Dragomira le regarda bien en face.

« Vous ne savez que vous jouer des femmes, et je ne suis pas un jouet. »

Le comte se mordit les lèvres ; au même moment Anitta approchait et la conversation prit fin. Dragomira prit le bras d’Anitta ; puis toutes les deux retournèrent dans l’antichambre pour ôter leurs fourrures et se perdirent ensuite dans le tourbillon des danseurs.

« Il sera à moi, se disait Dragomira, dès que je le voudrai ; il ne me semble pas bien difficile à conquérir ; mais il s’agit ici de quelque chose de plus ; aussi la ruse et la prudence doivent donner la main à la coquetterie. La résistance paraît le séduire et lui troubler la tête plus que tout le reste. Pauvre comte ! J’ai bien facilement l’avantage sur lui, puisque je n’éprouve rien pour lui. »

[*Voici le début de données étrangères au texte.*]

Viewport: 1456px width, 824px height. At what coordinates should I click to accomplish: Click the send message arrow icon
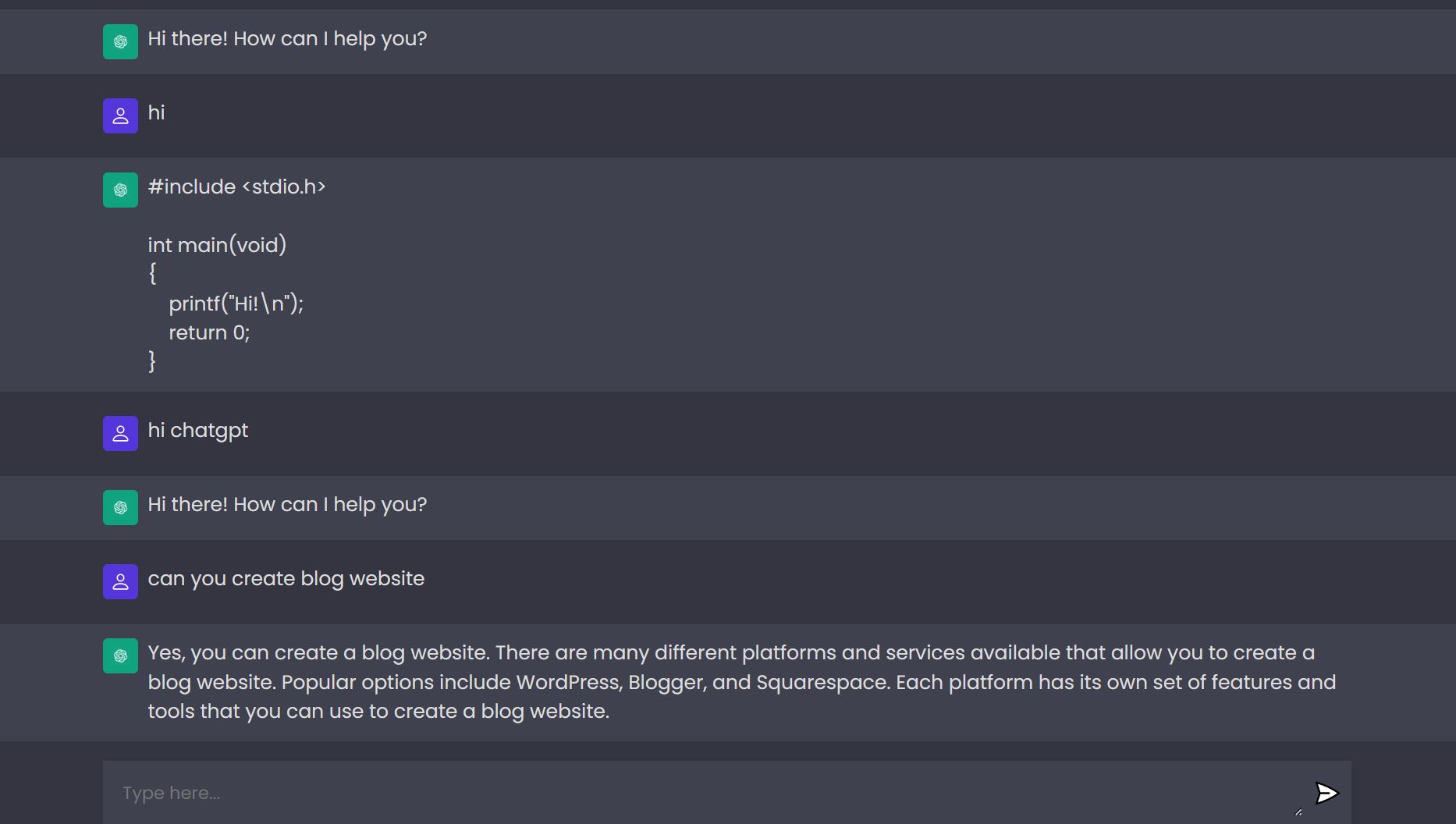click(1326, 793)
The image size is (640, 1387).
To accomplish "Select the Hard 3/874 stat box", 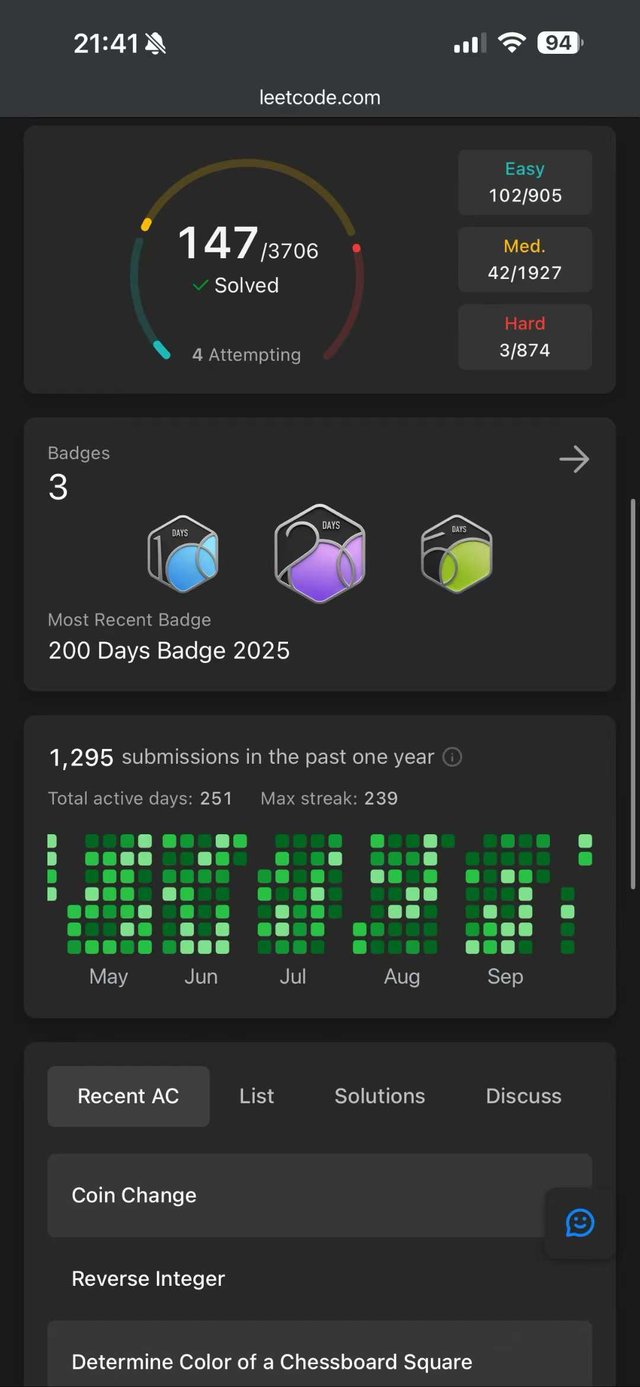I will [525, 337].
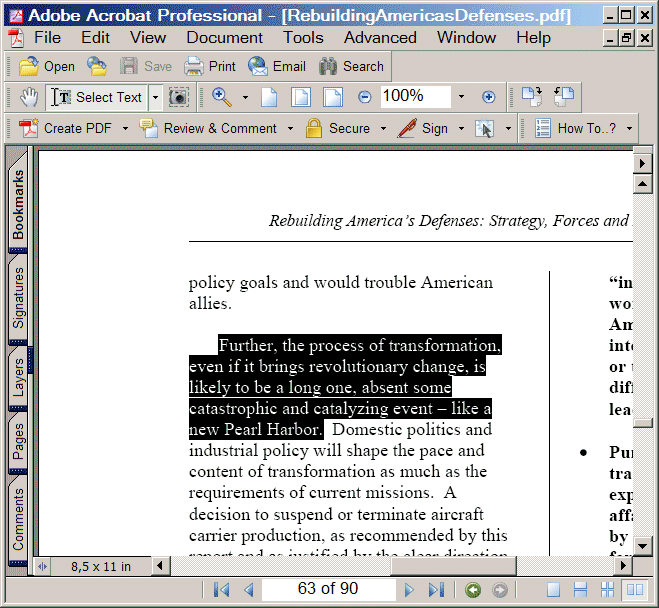Open the Bookmarks side tab

[x=18, y=204]
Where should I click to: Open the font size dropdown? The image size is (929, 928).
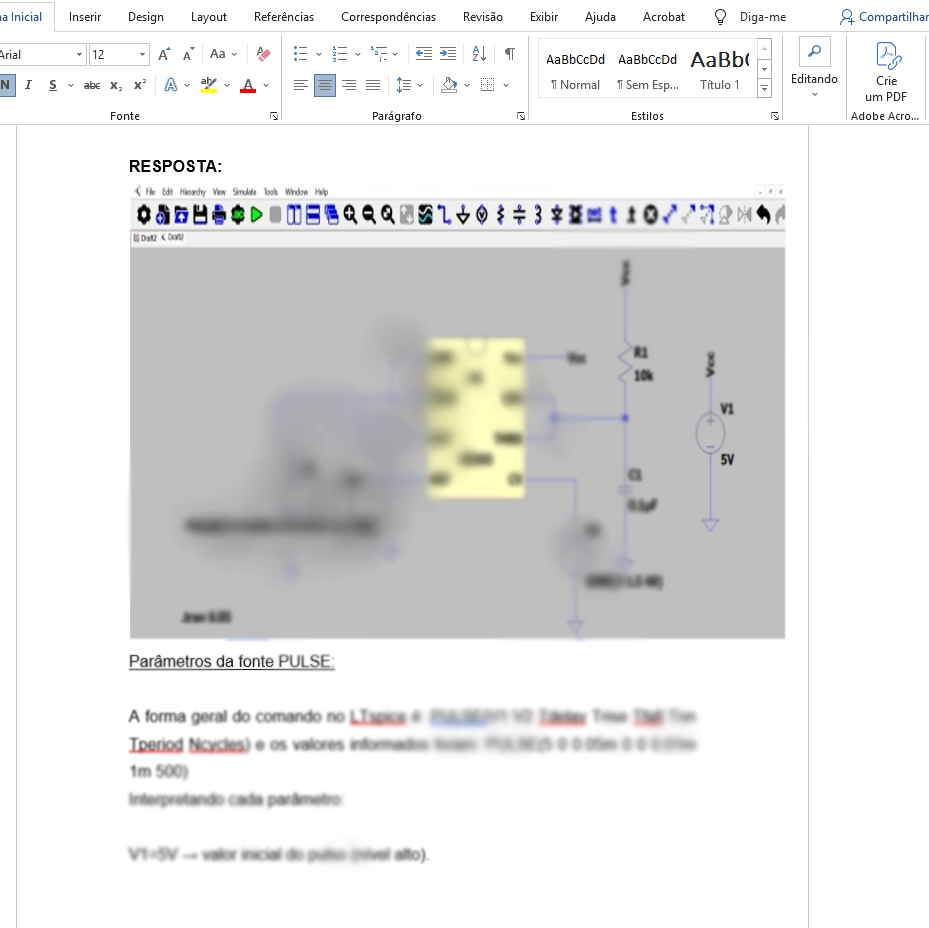pos(142,55)
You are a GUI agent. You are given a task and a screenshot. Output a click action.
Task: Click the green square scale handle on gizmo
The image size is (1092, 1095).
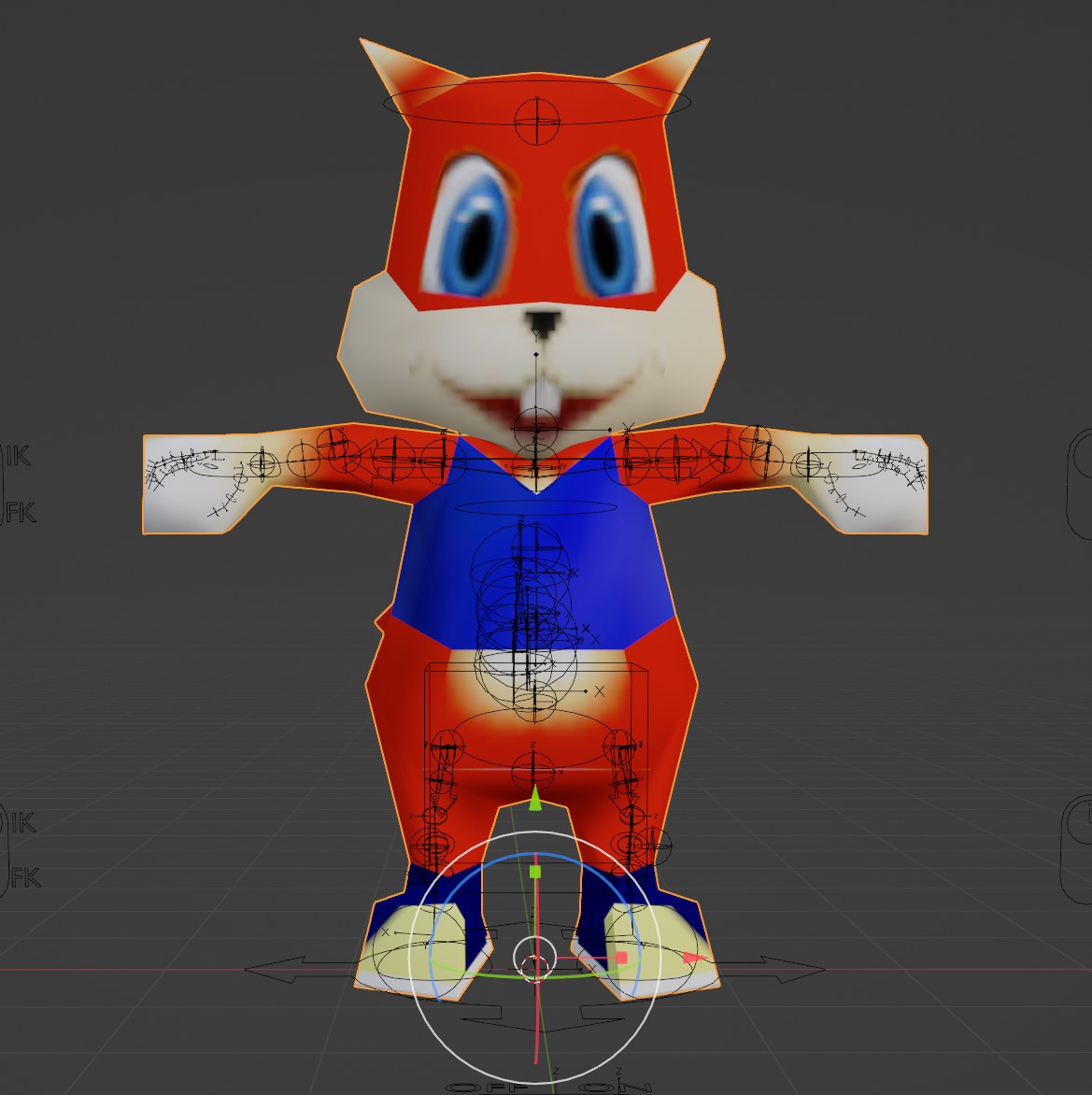535,872
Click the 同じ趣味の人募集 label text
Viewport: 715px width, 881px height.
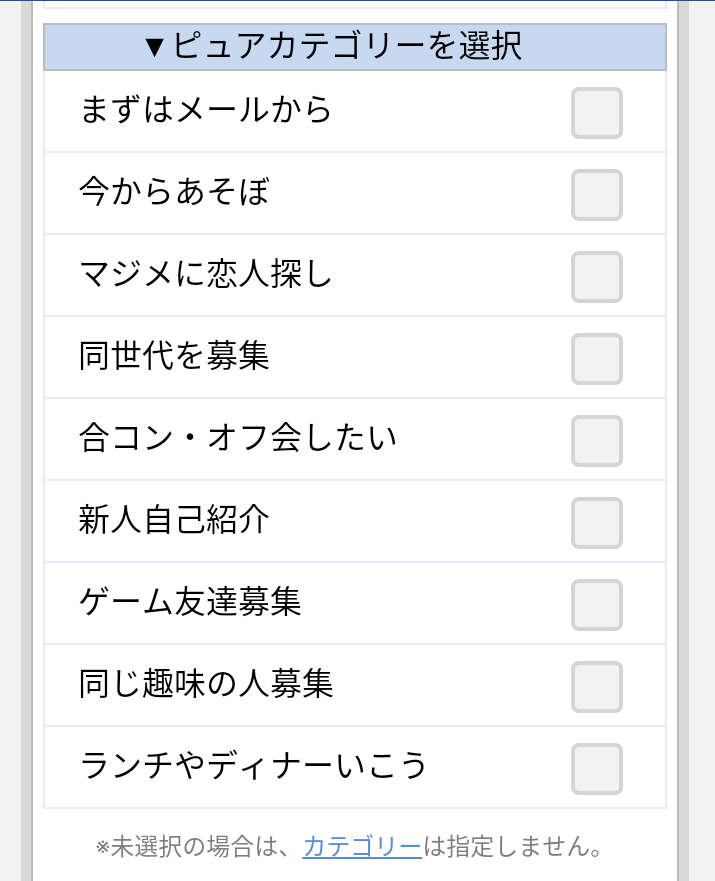[206, 683]
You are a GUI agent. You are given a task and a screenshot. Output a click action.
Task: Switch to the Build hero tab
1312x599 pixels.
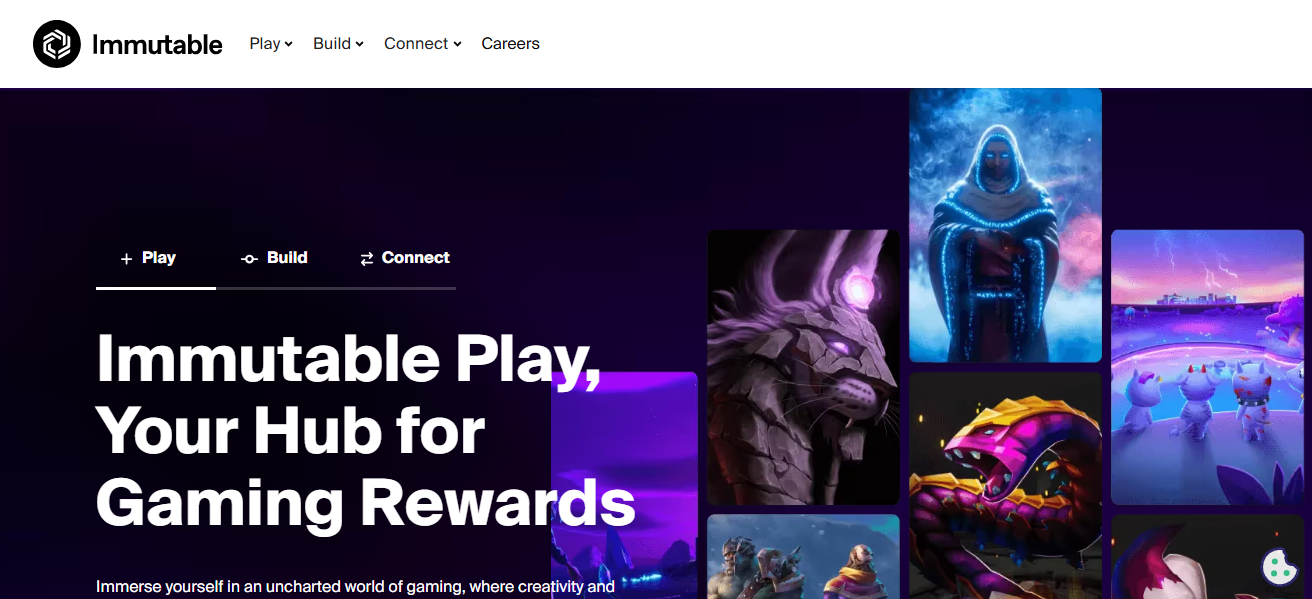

Au milieu de ses réflexions, elle aperçut Zésim, qui était là, appuyé à une colonne. Il lui vint aussitôt une idée badine, et elle profita du moment où un danseur emmenait Anitta, pour se glisser, comme un serpent, vite et sans faire aucun bruit, hors de la salle.

Dans le corridor, près des vestiaires, se trouvaient aussi quelques petits cabinets, disposés pour ceux qui voudraient se masquer pendant la fête. Dragomira fit signe à Barichar qui était avec les autres domestiques et gardait un grand panier. Mais au moment où elle allait entrer dans un de ces cabinets, deux bras souples l’enlacèrent presque tendrement et les yeux bleus d’Henryka la regardèrent avec un sourire malicieux.

« Enfin ! Je vous tiens, s’écria l’aimable jeune fille, et maintenant vous ne m’échapperez pas.

— Si, répondit Dragomira en souriant, car j’ai une petite intrigue en tête, et vous ne voudriez certainement pas me gâter cet innocent plaisir.

— Vous vous masquez ?

— Oui.

— Oh ! je ne vous trahirai pas, continua Henryka, permettez-moi de vous accompagner et de vous aider. »

Toutes les deux entrèrent dans le cabinet. Quand Barichar fut parti après avoir déposé son panier dans un coin, Henryka ferma la porte. Dragomira s’était assise devant la table de toilette et commença à ôter sa parure pendant qu’Henryka enlevait le contenu du panier avec des cris d’admiration enfantine. Quand ce fut fini, elle s’approcha de Dragomira, et, debout devant elle, se mit à la considérer avec un intérêt extraordinaire.

« Je ne sais pas ce qu’ont les gens, dit-elle, ils vous trouvent tous énigmatique ; et Anitta pense même que vous avez quelque chose d’inquiétant. Moi, au contraire, je me sens une grande sympathie pour vous.

— Prenez garde, répondit Dragomira, vous découvrirez peut-être à la fin sous cette robe un corps de serpent ou une queue de poisson.

— Vous n’êtes pas non plus une créature ordinaire, continua Henryka ; je sens qu’une puissance mystérieuse vous entoure, mais ce sentiment ne fait qu’augmenter encore l’attrait magique qui m’entraîne vers vous. Faites de moi votre alliée ; je vous aimerai comme une sœur et je vous écouterai comme une écolière docile.

— Réellement ? »

Dragomira tourna lentement la tête vers elle et la regarda d’un œil interrogateur.

« Conduisez-moi, je vous suivrai comme une aveugle, sans peur et sans aucune réflexion, répondit Henryka.

— Nous verrons.

— Aujourd’hui, permettez-moi de vous aider.

— Pourquoi non ? répondit tranquillement Dragomira, le premier pas dans la voie de la lumière éternelle que vous voyez devant vous par un pieux pressentiment, c’est l’humilité ; servez-moi donc. »

Henryka s’agenouilla devant Dragomira et lui baisa les mains ; puis elle lui ôta ses chaussures et lui mit les pantoufles turques brodées d’or qu’elle avait tirées du panier. Dragomira se laissa faire avec la majestueuse indifférence d’une souveraine.